WORK ORDER:
Repeat the records below exactly, beginning at the first line and finishing with the line that contains "Task: Maximize the Notepad window".

*** PROVIDED RECORDS Section Begins ***

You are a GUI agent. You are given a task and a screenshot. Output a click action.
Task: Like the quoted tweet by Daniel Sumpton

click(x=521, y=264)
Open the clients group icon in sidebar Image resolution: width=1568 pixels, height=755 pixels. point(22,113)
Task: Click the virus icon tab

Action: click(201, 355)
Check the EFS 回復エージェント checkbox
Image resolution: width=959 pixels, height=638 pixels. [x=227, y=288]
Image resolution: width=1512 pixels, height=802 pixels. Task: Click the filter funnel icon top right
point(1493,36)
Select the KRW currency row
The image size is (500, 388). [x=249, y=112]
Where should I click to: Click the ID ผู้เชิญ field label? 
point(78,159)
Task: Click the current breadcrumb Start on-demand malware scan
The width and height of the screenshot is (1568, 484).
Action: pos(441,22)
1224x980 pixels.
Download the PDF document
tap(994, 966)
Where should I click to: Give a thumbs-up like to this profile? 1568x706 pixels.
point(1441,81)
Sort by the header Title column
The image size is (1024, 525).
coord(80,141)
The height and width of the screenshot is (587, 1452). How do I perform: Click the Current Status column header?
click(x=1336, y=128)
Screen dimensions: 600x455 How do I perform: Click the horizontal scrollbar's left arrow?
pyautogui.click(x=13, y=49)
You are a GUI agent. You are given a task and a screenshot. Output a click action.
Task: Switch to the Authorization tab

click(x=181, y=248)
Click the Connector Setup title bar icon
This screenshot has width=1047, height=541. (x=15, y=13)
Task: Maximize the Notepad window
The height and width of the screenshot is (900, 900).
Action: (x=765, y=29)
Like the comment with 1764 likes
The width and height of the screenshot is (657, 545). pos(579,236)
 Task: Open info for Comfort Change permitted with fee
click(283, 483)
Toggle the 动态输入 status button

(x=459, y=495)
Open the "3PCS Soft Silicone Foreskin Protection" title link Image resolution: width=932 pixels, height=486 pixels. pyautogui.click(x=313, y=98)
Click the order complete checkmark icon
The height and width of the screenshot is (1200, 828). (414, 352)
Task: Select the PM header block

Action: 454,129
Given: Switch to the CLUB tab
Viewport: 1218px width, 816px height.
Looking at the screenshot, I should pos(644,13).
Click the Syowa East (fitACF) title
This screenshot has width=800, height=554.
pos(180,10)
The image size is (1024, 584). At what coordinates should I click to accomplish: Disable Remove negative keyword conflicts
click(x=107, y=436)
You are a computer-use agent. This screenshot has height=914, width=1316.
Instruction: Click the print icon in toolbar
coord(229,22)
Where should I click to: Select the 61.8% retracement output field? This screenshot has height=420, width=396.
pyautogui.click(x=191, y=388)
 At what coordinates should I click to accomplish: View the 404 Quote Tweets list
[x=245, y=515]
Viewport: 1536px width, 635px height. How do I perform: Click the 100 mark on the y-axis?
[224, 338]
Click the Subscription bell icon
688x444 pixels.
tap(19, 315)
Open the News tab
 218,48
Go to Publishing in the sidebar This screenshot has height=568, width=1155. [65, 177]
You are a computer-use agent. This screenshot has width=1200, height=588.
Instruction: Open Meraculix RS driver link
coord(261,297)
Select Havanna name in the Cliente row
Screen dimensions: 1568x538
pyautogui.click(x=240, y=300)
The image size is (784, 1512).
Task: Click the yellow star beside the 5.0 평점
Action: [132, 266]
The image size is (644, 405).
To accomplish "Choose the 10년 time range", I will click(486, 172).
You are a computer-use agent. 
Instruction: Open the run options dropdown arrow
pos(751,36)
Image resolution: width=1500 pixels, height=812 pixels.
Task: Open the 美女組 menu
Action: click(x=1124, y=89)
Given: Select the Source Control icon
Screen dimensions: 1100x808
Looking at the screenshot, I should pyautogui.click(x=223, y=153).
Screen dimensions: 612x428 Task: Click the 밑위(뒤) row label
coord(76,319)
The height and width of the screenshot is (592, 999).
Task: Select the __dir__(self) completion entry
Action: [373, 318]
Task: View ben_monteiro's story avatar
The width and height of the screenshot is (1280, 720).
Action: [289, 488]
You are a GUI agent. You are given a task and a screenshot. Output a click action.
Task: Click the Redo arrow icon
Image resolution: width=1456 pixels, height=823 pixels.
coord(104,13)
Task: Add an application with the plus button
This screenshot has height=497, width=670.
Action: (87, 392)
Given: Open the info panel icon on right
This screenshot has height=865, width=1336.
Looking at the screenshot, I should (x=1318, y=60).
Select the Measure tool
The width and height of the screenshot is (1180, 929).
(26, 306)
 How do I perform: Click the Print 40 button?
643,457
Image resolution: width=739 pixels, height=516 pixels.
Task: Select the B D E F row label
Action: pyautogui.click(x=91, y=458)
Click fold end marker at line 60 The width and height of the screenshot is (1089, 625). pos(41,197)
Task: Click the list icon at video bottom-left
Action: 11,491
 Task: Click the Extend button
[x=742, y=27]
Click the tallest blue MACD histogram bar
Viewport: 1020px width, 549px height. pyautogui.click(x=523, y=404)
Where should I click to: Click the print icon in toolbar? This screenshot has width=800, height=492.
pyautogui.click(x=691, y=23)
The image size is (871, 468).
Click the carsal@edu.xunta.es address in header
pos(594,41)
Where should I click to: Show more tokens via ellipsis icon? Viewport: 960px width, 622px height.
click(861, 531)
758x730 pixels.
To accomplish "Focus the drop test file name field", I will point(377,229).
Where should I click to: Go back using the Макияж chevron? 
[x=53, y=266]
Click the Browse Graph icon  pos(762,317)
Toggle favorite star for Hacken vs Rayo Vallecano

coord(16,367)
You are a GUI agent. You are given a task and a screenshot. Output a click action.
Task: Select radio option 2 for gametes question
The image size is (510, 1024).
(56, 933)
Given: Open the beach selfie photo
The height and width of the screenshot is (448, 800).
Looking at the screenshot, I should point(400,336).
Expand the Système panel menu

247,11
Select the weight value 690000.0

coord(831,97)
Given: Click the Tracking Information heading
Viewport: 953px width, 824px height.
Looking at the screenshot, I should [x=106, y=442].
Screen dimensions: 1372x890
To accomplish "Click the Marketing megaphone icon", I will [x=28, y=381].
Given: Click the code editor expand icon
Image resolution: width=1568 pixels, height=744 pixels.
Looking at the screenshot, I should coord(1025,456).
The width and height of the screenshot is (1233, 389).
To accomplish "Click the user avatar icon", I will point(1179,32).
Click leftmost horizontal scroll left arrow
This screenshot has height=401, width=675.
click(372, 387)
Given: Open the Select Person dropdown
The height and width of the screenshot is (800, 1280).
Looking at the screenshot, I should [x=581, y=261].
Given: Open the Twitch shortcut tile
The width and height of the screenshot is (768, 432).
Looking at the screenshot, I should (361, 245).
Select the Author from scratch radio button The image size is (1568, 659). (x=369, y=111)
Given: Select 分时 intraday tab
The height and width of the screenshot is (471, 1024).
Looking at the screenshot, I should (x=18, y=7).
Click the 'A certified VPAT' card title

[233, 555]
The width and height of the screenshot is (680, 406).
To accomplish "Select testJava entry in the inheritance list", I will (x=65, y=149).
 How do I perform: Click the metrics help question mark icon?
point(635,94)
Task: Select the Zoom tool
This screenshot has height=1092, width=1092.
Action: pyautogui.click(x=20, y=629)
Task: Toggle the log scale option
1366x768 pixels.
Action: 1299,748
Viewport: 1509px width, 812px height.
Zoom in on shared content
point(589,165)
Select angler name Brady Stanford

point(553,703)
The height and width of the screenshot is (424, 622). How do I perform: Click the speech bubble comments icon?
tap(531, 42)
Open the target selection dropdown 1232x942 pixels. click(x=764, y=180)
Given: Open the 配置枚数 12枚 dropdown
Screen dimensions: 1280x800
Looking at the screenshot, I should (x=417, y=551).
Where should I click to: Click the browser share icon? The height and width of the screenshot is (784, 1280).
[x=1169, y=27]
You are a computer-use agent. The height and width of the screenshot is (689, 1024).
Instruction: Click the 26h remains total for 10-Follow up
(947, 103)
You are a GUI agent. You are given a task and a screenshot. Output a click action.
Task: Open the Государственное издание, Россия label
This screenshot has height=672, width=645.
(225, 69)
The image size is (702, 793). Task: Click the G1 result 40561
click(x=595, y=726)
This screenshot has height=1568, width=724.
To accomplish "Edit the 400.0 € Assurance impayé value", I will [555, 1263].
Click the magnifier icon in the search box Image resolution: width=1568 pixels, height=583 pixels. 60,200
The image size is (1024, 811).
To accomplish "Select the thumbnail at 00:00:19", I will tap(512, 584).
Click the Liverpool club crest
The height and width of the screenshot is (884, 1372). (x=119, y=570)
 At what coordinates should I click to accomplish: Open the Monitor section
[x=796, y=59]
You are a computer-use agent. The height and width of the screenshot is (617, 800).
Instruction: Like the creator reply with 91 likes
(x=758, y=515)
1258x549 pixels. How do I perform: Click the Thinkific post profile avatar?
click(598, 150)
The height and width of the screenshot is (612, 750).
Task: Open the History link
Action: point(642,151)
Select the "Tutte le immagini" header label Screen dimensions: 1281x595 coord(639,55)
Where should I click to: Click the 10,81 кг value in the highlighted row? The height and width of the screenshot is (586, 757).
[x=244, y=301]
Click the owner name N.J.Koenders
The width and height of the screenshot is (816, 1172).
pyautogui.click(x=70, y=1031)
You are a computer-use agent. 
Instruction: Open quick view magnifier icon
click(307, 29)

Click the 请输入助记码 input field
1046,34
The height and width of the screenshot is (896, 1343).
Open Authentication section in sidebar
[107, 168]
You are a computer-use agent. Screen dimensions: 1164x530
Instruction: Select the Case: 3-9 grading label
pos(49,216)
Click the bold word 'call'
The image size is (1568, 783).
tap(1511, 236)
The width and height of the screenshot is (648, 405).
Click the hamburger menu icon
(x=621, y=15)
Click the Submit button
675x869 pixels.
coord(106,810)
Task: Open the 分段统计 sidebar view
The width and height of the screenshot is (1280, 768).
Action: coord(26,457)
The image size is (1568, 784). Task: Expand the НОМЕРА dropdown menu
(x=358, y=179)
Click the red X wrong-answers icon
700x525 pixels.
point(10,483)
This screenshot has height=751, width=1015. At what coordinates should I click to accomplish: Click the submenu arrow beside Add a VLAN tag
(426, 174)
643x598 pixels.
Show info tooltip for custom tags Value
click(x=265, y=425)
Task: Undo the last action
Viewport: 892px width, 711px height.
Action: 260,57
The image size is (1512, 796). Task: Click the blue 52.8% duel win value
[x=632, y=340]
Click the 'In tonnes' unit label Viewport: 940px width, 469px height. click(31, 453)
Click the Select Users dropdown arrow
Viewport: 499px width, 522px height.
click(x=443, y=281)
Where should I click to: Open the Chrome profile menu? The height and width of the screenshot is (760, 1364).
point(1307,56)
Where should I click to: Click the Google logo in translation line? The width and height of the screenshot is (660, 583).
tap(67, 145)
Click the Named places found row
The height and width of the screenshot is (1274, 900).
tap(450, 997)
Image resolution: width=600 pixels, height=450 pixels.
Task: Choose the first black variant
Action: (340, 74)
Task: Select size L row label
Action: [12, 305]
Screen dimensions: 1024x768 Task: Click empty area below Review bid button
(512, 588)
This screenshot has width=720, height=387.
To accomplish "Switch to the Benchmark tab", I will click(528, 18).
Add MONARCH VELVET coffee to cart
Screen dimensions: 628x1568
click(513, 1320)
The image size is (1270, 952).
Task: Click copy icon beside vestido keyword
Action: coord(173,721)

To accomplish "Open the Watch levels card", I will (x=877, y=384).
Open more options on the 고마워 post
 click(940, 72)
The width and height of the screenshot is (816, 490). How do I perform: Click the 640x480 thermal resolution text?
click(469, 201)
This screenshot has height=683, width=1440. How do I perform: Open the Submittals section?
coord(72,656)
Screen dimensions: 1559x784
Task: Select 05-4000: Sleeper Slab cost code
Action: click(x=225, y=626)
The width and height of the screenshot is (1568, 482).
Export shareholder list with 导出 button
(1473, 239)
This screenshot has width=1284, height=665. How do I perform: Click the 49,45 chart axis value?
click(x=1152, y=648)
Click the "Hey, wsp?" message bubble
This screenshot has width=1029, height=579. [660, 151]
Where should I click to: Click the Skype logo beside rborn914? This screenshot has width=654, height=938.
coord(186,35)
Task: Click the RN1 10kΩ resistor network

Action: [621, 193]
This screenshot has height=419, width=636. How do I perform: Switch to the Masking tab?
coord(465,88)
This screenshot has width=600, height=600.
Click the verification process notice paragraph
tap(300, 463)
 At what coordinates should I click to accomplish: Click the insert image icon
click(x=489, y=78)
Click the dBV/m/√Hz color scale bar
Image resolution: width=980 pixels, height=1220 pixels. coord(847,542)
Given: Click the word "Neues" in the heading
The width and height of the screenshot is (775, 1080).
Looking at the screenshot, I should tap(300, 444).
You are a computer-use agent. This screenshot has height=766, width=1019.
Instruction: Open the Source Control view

*** PROVIDED RECORDS Section Ends ***

TASK ANSWER:
You are a GUI agent. You are given a task and a screenshot. Output a click action.
Task: Like the quoted tweet by Daniel Sumpton

click(x=521, y=264)
Open the clients group icon in sidebar Image resolution: width=1568 pixels, height=755 pixels. point(22,113)
Task: Click the virus icon tab

Action: click(201, 355)
Check the EFS 回復エージェント checkbox
Image resolution: width=959 pixels, height=638 pixels. [x=227, y=288]
Image resolution: width=1512 pixels, height=802 pixels. Task: Click the filter funnel icon top right
point(1493,36)
Select the KRW currency row
The image size is (500, 388). [x=249, y=112]
Where should I click to: Click the ID ผู้เชิญ field label? 
point(78,159)
Task: Click the current breadcrumb Start on-demand malware scan
The width and height of the screenshot is (1568, 484).
Action: pos(441,22)
1224x980 pixels.
Download the PDF document
tap(994, 966)
Where should I click to: Give a thumbs-up like to this profile? 1568x706 pixels.
point(1441,81)
Sort by the header Title column
The image size is (1024, 525).
coord(80,141)
The height and width of the screenshot is (587, 1452). How do I perform: Click the Current Status column header?
click(x=1336, y=128)
Screen dimensions: 600x455 How do I perform: Click the horizontal scrollbar's left arrow?
pyautogui.click(x=13, y=49)
You are a GUI agent. You are given a task and a screenshot. Output a click action.
Task: Switch to the Authorization tab

click(x=181, y=248)
Click the Connector Setup title bar icon
This screenshot has width=1047, height=541. (x=15, y=13)
Task: Maximize the Notepad window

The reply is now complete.